2. **Model Comparison:** **LLaMA2-7B** achieves the highest peak performance (reaching ~0.90 on TriviaQA). **Gemma-7B** shows the most consistent performance across methods on a given dataset (bars are very close in height). **LLaMA3-8B** generally shows slightly lower AUROC scores than the other two models across most tasks.
3. **Feature Extraction Method:** The **"Last token, mid layer"** method (green dotted bar) is frequently the top or tied-for-top performer within each dataset group across all models. The **"Avg token, last layer"** method (red hatched bar) is often among the lowest performers.

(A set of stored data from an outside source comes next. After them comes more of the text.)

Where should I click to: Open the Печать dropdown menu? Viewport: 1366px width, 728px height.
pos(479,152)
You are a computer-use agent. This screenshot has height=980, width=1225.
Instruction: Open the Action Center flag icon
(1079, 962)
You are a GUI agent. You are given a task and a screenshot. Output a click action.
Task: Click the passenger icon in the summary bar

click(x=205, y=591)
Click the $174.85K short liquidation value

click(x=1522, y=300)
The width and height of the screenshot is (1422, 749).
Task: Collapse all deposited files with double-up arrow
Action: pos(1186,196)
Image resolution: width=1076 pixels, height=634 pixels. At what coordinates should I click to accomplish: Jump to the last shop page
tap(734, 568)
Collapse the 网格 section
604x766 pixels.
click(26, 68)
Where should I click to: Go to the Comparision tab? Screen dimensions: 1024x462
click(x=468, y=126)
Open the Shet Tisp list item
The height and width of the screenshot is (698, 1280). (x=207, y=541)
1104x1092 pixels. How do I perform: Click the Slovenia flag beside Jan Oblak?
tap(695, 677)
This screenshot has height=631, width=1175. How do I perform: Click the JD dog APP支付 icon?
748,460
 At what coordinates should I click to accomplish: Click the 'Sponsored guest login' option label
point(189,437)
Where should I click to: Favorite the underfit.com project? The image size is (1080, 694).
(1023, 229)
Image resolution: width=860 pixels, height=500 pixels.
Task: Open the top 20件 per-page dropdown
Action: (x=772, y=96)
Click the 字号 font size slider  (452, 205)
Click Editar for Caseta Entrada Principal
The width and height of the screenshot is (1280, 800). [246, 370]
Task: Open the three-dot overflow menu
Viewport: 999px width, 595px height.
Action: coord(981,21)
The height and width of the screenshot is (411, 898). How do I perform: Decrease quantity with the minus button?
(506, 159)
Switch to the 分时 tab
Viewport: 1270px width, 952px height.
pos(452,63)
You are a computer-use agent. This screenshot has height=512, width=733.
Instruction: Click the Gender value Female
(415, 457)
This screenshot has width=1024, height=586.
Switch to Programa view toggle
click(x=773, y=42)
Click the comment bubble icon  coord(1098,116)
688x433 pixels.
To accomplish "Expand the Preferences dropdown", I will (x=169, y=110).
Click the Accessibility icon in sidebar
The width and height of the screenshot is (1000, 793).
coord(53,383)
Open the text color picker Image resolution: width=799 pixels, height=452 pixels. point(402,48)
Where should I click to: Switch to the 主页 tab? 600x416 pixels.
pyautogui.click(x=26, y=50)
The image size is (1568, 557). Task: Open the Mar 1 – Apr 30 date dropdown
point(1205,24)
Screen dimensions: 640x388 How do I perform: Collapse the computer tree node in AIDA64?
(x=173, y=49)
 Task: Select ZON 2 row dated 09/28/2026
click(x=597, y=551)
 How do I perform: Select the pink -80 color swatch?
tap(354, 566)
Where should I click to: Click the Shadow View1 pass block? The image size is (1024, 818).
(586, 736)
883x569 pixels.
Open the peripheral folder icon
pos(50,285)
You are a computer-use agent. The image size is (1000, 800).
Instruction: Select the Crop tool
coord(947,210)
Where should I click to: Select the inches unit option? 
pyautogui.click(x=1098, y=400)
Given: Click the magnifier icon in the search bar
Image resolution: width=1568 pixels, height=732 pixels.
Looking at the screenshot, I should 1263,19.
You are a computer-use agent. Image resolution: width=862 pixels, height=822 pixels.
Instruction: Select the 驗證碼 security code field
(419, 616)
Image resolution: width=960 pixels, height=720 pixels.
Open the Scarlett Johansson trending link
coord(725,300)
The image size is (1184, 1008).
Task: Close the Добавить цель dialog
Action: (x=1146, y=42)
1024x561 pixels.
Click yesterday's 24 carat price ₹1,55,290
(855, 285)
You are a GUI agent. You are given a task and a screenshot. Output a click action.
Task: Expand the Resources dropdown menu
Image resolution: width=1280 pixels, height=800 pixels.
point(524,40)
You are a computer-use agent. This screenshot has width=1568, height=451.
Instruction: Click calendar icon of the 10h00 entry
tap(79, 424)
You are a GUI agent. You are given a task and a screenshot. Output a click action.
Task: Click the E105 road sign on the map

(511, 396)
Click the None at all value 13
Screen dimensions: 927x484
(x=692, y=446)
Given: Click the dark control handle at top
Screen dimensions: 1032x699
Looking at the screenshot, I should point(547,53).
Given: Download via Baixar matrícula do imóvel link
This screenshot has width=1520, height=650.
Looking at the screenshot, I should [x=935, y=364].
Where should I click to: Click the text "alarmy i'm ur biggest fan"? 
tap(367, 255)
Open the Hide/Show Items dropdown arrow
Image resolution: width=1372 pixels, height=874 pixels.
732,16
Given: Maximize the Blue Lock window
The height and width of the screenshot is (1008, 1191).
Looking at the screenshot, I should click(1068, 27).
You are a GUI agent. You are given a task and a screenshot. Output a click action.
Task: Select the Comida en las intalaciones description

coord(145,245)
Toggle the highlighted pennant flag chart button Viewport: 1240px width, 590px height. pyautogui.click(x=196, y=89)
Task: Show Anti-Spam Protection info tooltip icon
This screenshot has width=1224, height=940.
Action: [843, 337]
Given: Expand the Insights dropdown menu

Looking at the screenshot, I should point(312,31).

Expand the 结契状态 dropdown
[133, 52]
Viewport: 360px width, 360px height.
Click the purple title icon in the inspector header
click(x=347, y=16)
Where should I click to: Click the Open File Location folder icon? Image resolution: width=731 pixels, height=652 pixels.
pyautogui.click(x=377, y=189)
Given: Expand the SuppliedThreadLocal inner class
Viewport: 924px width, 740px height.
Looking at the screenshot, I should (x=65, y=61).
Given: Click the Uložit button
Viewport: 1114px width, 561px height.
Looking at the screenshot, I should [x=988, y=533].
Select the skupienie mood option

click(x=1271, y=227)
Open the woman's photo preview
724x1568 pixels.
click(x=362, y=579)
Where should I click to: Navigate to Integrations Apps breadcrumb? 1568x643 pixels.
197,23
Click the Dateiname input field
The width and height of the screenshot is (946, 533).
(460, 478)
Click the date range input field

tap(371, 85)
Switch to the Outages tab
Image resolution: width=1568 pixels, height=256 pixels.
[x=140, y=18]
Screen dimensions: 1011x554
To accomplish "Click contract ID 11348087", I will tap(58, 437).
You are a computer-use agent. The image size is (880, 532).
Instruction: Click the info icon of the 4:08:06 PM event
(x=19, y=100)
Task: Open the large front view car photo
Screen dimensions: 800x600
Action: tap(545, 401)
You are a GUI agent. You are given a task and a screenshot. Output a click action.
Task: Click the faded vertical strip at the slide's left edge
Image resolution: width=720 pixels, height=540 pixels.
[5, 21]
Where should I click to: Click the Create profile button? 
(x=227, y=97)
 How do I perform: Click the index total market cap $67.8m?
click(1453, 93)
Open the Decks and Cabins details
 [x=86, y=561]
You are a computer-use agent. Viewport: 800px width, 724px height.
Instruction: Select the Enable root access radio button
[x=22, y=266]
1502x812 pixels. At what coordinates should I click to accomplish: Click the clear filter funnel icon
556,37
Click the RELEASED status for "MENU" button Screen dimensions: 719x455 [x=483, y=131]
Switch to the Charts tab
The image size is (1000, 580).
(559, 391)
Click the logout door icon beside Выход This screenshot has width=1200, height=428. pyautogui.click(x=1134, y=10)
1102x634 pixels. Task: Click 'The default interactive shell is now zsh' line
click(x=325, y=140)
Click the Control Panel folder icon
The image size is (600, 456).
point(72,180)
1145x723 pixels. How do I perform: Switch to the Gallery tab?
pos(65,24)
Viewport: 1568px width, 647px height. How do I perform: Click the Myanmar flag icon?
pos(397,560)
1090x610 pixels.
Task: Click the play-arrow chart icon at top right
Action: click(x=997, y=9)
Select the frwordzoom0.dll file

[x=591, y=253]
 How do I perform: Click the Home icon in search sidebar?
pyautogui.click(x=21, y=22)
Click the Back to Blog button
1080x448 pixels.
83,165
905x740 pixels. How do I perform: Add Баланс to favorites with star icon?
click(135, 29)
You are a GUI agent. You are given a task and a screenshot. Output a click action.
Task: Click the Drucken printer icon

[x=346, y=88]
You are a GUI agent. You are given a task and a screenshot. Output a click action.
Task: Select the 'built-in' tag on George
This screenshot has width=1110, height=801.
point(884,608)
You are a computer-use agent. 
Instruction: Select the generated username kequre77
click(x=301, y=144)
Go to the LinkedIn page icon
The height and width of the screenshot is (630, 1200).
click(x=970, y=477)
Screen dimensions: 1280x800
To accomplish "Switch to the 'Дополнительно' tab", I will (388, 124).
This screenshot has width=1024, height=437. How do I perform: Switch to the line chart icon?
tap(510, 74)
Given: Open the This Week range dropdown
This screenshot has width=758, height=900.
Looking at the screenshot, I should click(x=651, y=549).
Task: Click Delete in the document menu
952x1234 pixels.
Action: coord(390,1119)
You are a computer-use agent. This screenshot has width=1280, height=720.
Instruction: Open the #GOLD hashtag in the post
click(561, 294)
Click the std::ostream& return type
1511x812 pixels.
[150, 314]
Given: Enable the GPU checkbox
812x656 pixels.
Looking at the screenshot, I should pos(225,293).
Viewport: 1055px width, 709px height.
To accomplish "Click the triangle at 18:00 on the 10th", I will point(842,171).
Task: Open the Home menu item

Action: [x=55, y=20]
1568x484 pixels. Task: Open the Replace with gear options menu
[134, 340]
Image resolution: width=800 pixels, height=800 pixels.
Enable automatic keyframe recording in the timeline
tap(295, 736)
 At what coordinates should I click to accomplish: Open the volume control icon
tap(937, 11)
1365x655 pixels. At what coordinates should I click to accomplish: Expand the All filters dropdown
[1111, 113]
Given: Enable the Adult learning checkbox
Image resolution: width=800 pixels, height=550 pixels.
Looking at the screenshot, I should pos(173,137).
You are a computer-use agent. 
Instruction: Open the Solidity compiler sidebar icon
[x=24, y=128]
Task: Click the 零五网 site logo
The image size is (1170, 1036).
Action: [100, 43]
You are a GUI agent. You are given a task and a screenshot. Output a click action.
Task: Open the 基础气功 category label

4. **Layer vs. Token:** Using features from the **mid layer** (green bars) often yields a slight advantage over using the **last layer** (red bars), particularly when comparing the "Last token" variants. Using the **last token** (dotted bars) often yields a slight advantage over using the **average of all tokens** (hatched bars), particularly in the mid layer.
### Interpretation
This chart investigates how to best extract meaningful features from the internal representations of large language models (LLMs) for downstream evaluation (measured by AUROC). The data suggests several key insights:
* **Task Dependency:** The LLMs' internal features are not universally optimal. Their quality for detection/classification tasks (as measured by AUROC) is highly dependent on the nature of the benchmark dataset. TriviaQA, likely a factual recall task, yields the most discriminative features across all models.
* **Optimal Extraction Strategy:** There is a consistent, subtle advantage to extracting features from the **middle layers** of the model rather than the final layer. This aligns with the understanding that middle layers often capture rich, syntactic, and semantic information before it is overly specialized for the model's final language modeling objective. Furthermore, using the representation of the **last token** (often the delimiter or "answer" position in instruction-tuned models) appears more informative than averaging all token representations.
* **Model Evolution:** The comparison between LLaMA2-7B and LLaMA3-8B is particularly interesting. While LLaMA3 is a newer and generally more capable model, its extracted features for these specific tasks do not show a uniform improvement in AUROC over LLaMA2. This could indicate differences in model architecture, training data, or that "capability" and "feature quality for external evaluation" are not perfectly correlated.
* **Practical Implication:** For researchers using LLM features as detectors (e.g., for hallucination, toxicity, or output quality), the choice of layer and token is a meaningful hyperparameter. The "Last token, mid layer" configuration appears to be a robust starting point based on this evidence. The relatively small performance gaps, however, suggest that the features are somewhat robust to these extraction choices.